[[ SUPPLIED RECORDS open ]]

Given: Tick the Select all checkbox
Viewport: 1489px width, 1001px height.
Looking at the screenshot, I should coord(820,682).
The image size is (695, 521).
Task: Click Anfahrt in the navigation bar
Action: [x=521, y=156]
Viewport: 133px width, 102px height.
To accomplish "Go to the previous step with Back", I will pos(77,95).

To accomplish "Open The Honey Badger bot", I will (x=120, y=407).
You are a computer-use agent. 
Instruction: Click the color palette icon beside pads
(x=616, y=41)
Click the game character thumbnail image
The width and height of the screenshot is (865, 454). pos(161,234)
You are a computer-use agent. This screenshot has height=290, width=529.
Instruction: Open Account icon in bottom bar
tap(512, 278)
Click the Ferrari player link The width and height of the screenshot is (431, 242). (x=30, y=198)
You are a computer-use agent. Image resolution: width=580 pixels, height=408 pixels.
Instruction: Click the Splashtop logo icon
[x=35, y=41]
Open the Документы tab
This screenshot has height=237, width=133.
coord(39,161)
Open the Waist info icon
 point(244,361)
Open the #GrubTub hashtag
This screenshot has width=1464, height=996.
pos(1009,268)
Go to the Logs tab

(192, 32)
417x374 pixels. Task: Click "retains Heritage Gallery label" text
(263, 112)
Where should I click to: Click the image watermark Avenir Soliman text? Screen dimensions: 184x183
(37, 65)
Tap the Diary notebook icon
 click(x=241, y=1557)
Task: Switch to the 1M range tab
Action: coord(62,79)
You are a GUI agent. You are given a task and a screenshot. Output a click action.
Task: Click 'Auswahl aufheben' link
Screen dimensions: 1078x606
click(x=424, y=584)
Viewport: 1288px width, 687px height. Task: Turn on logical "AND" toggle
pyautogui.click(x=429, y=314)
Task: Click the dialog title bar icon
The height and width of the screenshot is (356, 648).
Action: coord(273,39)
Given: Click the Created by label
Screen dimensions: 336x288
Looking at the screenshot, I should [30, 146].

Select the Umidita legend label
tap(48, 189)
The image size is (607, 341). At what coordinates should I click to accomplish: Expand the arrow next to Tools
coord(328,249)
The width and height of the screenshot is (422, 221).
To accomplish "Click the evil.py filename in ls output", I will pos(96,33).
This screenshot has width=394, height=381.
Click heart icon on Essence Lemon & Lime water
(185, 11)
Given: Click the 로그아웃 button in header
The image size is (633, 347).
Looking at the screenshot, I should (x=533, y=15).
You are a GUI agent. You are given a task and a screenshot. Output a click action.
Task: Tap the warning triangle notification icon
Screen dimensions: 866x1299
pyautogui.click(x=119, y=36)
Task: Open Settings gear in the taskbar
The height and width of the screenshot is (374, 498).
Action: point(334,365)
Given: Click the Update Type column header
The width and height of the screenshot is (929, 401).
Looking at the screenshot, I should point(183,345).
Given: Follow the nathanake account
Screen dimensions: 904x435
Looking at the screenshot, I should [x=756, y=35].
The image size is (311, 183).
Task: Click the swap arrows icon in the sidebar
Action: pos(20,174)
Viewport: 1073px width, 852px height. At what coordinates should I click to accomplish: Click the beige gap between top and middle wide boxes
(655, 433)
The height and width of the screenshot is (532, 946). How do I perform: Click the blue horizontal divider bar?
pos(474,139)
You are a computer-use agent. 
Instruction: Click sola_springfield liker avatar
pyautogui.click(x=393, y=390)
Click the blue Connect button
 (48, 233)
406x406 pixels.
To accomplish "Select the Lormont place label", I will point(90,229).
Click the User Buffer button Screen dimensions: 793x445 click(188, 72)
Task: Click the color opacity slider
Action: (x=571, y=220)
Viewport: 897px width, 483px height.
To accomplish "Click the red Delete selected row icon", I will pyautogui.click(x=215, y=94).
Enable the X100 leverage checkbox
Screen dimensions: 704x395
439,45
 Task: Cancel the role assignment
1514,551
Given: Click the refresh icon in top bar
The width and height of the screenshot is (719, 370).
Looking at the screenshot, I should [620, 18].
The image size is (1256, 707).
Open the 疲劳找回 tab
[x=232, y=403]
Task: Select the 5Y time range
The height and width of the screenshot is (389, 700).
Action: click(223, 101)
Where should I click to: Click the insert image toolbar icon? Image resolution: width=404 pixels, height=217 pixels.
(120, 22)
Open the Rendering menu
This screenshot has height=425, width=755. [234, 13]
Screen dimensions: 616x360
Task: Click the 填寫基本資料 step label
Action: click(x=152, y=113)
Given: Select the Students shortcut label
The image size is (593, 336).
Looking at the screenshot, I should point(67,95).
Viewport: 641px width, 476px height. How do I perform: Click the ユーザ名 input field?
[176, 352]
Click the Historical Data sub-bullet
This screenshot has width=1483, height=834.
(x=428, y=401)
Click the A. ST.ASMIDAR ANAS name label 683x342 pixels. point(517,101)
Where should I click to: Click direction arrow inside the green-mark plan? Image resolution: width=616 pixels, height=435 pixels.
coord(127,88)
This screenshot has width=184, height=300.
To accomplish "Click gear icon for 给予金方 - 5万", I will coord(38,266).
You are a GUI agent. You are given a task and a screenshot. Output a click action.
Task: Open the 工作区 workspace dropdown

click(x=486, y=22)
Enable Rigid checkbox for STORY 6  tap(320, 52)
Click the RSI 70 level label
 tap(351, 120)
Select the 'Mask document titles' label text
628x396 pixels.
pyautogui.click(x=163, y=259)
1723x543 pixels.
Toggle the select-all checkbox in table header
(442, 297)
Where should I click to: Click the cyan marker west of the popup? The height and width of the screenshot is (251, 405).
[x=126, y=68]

[[ SUPPLIED RECORDS closed ]]

WHAT YOU HAVE TO DO
The records need to be set down again without a single difference.

YOUR SOLUTION
Given: Tick the Select all checkbox
Viewport: 1489px width, 1001px height.
Looking at the screenshot, I should coord(820,682).
The image size is (695, 521).
Task: Click Anfahrt in the navigation bar
Action: [x=521, y=156]
Viewport: 133px width, 102px height.
To accomplish "Go to the previous step with Back", I will pos(77,95).

To accomplish "Open The Honey Badger bot", I will (x=120, y=407).
You are a computer-use agent. 
Instruction: Click the color palette icon beside pads
(x=616, y=41)
Click the game character thumbnail image
The width and height of the screenshot is (865, 454). pos(161,234)
You are a computer-use agent. This screenshot has height=290, width=529.
Instruction: Open Account icon in bottom bar
tap(512, 278)
Click the Ferrari player link The width and height of the screenshot is (431, 242). (x=30, y=198)
You are a computer-use agent. Image resolution: width=580 pixels, height=408 pixels.
Instruction: Click the Splashtop logo icon
[x=35, y=41]
Open the Документы tab
This screenshot has height=237, width=133.
coord(39,161)
Open the Waist info icon
 point(244,361)
Open the #GrubTub hashtag
This screenshot has width=1464, height=996.
pos(1009,268)
Go to the Logs tab

(192, 32)
417x374 pixels. Task: Click "retains Heritage Gallery label" text
(263, 112)
Where should I click to: Click the image watermark Avenir Soliman text? Screen dimensions: 184x183
(37, 65)
Tap the Diary notebook icon
 click(x=241, y=1557)
Task: Switch to the 1M range tab
Action: coord(62,79)
You are a GUI agent. You are given a task and a screenshot. Output a click action.
Task: Click 'Auswahl aufheben' link
Screen dimensions: 1078x606
click(x=424, y=584)
Viewport: 1288px width, 687px height. Task: Turn on logical "AND" toggle
pyautogui.click(x=429, y=314)
Task: Click the dialog title bar icon
The height and width of the screenshot is (356, 648).
Action: coord(273,39)
Given: Click the Created by label
Screen dimensions: 336x288
Looking at the screenshot, I should [30, 146].

Select the Umidita legend label
tap(48, 189)
The image size is (607, 341). At what coordinates should I click to accomplish: Expand the arrow next to Tools
coord(328,249)
The width and height of the screenshot is (422, 221).
To accomplish "Click the evil.py filename in ls output", I will pos(96,33).
This screenshot has width=394, height=381.
Click heart icon on Essence Lemon & Lime water
(185, 11)
Given: Click the 로그아웃 button in header
The image size is (633, 347).
Looking at the screenshot, I should (x=533, y=15).
You are a GUI agent. You are given a task and a screenshot. Output a click action.
Task: Tap the warning triangle notification icon
Screen dimensions: 866x1299
pyautogui.click(x=119, y=36)
Task: Open Settings gear in the taskbar
The height and width of the screenshot is (374, 498).
Action: point(334,365)
Given: Click the Update Type column header
The width and height of the screenshot is (929, 401).
Looking at the screenshot, I should point(183,345).
Given: Follow the nathanake account
Screen dimensions: 904x435
Looking at the screenshot, I should [x=756, y=35].
The image size is (311, 183).
Task: Click the swap arrows icon in the sidebar
Action: pos(20,174)
Viewport: 1073px width, 852px height. At what coordinates should I click to accomplish: Click the beige gap between top and middle wide boxes
(655, 433)
The height and width of the screenshot is (532, 946). How do I perform: Click the blue horizontal divider bar?
pos(474,139)
You are a computer-use agent. 
Instruction: Click sola_springfield liker avatar
pyautogui.click(x=393, y=390)
Click the blue Connect button
 (48, 233)
406x406 pixels.
To accomplish "Select the Lormont place label", I will point(90,229).
Click the User Buffer button Screen dimensions: 793x445 click(188, 72)
Task: Click the color opacity slider
Action: (x=571, y=220)
Viewport: 897px width, 483px height.
To accomplish "Click the red Delete selected row icon", I will pyautogui.click(x=215, y=94).
Enable the X100 leverage checkbox
Screen dimensions: 704x395
439,45
 Task: Cancel the role assignment
1514,551
Given: Click the refresh icon in top bar
The width and height of the screenshot is (719, 370).
Looking at the screenshot, I should [620, 18].
The image size is (1256, 707).
Open the 疲劳找回 tab
[x=232, y=403]
Task: Select the 5Y time range
The height and width of the screenshot is (389, 700).
Action: click(223, 101)
Where should I click to: Click the insert image toolbar icon? Image resolution: width=404 pixels, height=217 pixels.
(120, 22)
Open the Rendering menu
This screenshot has height=425, width=755. [234, 13]
Screen dimensions: 616x360
Task: Click the 填寫基本資料 step label
Action: click(x=152, y=113)
Given: Select the Students shortcut label
The image size is (593, 336).
Looking at the screenshot, I should point(67,95).
Viewport: 641px width, 476px height. How do I perform: Click the ユーザ名 input field?
[176, 352]
Click the Historical Data sub-bullet
This screenshot has width=1483, height=834.
(x=428, y=401)
Click the A. ST.ASMIDAR ANAS name label 683x342 pixels. point(517,101)
Where should I click to: Click direction arrow inside the green-mark plan? Image resolution: width=616 pixels, height=435 pixels.
coord(127,88)
This screenshot has width=184, height=300.
To accomplish "Click gear icon for 给予金方 - 5万", I will coord(38,266).
You are a GUI agent. You are given a task and a screenshot. Output a click action.
Task: Open the 工作区 workspace dropdown

click(x=486, y=22)
Enable Rigid checkbox for STORY 6  tap(320, 52)
Click the RSI 70 level label
 tap(351, 120)
Select the 'Mask document titles' label text
628x396 pixels.
pyautogui.click(x=163, y=259)
1723x543 pixels.
Toggle the select-all checkbox in table header
(442, 297)
Where should I click to: Click the cyan marker west of the popup? The height and width of the screenshot is (251, 405).
[x=126, y=68]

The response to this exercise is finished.